Melly has asked for the wisdom of the Perl Monks concerning the following question:

Hi Monkees

I ended up writing two regexes when I'm sure one would do - can anyone compress the following to a single regex?

($foo =~ /$users_regex/ and $foo !~ /,v$/)

$users_regex can be any valid regex. We can ignore the edge-case of the user's regex wanting to match .*,v$

Tom Melly, tom@tomandlu.co.uk

Replies are listed 'Best First'.
Re: RegEx - match pattern not followed by literal
by Fletch (Bishop) on Oct 12, 2006 at 15:27 UTC
    Do you hear that, Mr. Anderson? That's the sound of premature optimization . . .

    The overhead in it being two regexen is so likely trivial as to not be worth the effort. Not to mention you could probably get more of a boost by rearranging the cases so the trivial presence of /,v$/ is checked first before bothering to go on to the user's regex.

      Well, it wasn't really a question about optimisation (in terms of speed) - more about 'neatness'.

      That said, good point about testing for ,v prior to the user's regex.

      Hey! Did you down-vote me? Wah! This means war...

      Tom Melly, tom@tomandlu.co.uk

        I downvote everyone. Even myself.

        Well, it wasn't really a question about optimisation (in terms of speed) - more about 'neatness'.

        Neatness is in the eye of the beholder. General rule is: if it fits naturally in two separate matches then chances are that indeed it may be done in one, but at the expense of neatness, and vice versa. I say so because it happens all the time to read about people who "want to do it in just one match" since they think it's neater. Most times it plainly won't be.

Re: RegEx - match pattern not followed by literal
by chargrill (Parson) on Oct 12, 2006 at 15:29 UTC

    Perhaps using a negative lookahead?

    $foo =~ /$users_regex(?!,v$)/

    From perldoc perlre:

    "(?!pattern)"

    A zero-width negative look-ahead assertion. For example "/foo(?!bar)/" matches any occurrence of "foo" that isn't followed by "bar". Note however that look-ahead and look- behind are NOT the same thing. You cannot use this for look-behind.

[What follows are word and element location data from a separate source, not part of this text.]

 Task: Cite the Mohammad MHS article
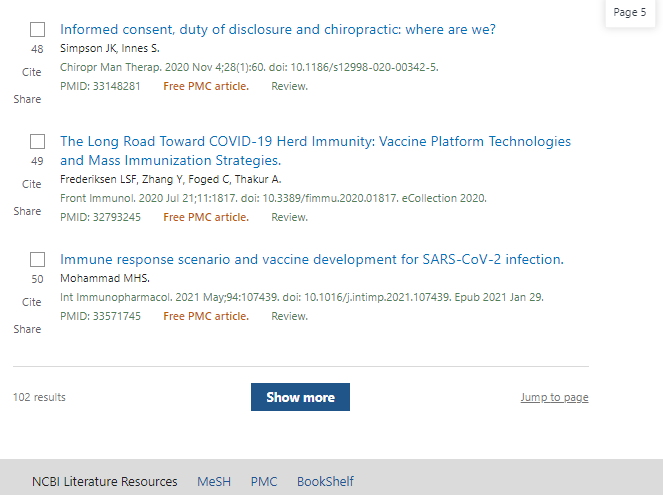31,302
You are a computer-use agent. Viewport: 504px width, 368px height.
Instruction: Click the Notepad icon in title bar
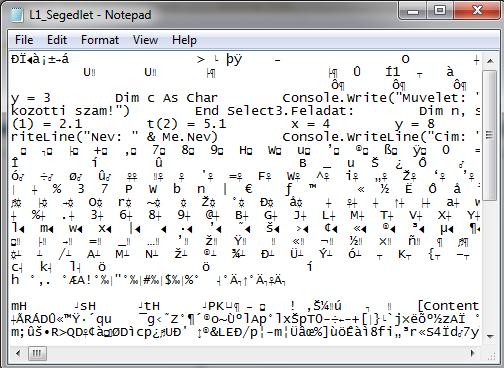click(x=17, y=15)

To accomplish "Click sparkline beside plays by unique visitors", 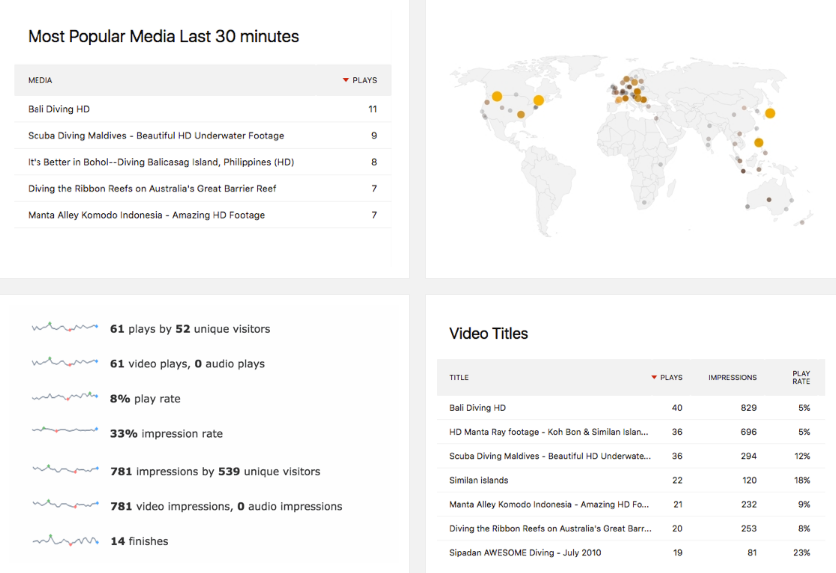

    If you are looking for a "bar" that isn't preceded by a "foo", "/(?!foo)bar/" will not do what you want. That's because the "(?!foo)" is just saying that the next thing can- not be "foo"--and it's not, it's a "bar", so "foobar" will match. You would have to do something like "/(?!foo)...bar/" for that. We say "like" because there's the case of your "bar" not having three characters before it. You could cover that this way: "/(?:(?!foo)...|^.{0,2})bar/". Sometimes it's still easier just to say:

    if (/bar/ && $` !~ /foo$/)

    Update: Fixed formatting, and adding a comment that the documentation does suggest, as Fletch suggests, that it's sometimes still easier to do what Melly is originally doing.



    --chargrill
    s**lil*; $*=join'',sort split q**; s;.*;grr; &&s+(.(.)).+$2$1+; $; = qq-$_-;s,.*,ahc,;$,.=chop for split q,,,reverse;print for($,,$;,$*,$/)
      No, that doesn't work.
      $users_regexp = qr/^./s; 'abc,v' = /$users_regex(?!,v$)/; # Matches, but it shouldn't. $users_regexp = qr/^.*$/s; 'abc,v' = /$users_regex(?!,v$)/; # Matches, but it shouldn't. $users_regexp = qr/,/; 'abc,v' = /$users_regex(?!,v$)/; # Matches, but it shouldn't.

      Solution:

      /^(?=.*?$users_regex)(?!.*?,v$)/s
      which simplifies to
      /^(?!.*,v$).*?$users_regex/s

      Of course, this is not nearly as readable as the original.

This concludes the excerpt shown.